• [EXERCISE INPUT]
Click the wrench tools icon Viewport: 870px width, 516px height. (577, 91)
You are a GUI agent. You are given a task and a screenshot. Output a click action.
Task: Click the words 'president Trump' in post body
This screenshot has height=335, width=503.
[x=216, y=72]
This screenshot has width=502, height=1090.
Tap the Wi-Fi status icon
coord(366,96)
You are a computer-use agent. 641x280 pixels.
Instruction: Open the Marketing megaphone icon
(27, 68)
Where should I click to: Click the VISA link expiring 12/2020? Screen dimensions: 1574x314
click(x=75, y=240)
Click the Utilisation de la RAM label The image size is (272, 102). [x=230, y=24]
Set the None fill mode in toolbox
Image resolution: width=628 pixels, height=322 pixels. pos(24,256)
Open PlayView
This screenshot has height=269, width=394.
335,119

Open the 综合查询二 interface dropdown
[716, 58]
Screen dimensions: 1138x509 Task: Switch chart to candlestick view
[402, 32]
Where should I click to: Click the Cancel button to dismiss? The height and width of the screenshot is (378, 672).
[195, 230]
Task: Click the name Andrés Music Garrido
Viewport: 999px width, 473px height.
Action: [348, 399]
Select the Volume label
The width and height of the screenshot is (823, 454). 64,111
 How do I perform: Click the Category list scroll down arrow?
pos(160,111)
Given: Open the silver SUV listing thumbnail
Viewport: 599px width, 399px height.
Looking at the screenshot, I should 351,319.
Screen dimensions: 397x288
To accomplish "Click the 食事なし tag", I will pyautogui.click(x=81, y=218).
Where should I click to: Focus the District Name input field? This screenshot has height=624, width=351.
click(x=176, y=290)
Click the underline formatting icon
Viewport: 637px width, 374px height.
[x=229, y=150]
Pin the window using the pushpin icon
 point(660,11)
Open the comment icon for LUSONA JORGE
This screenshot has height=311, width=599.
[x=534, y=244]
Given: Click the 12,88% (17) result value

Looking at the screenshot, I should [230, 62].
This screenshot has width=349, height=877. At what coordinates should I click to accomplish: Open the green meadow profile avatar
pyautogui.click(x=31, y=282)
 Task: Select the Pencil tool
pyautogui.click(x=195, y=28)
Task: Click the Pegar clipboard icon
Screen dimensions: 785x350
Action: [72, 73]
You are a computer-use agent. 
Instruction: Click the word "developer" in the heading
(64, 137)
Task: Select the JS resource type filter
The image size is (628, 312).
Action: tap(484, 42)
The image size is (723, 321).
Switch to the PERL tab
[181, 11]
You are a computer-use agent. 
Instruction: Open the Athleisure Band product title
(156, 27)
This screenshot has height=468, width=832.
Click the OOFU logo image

• [EXERCISE AIM] Each line in the data where the string "agent" occurs should be identified and copied.

• [SOLUTION]
You are a GUI agent. You are given a task and a screenshot. Output a click action.
You are a computer-use agent. 641x280 pixels.
You are a computer-use agent. 
You are a computer-use agent. 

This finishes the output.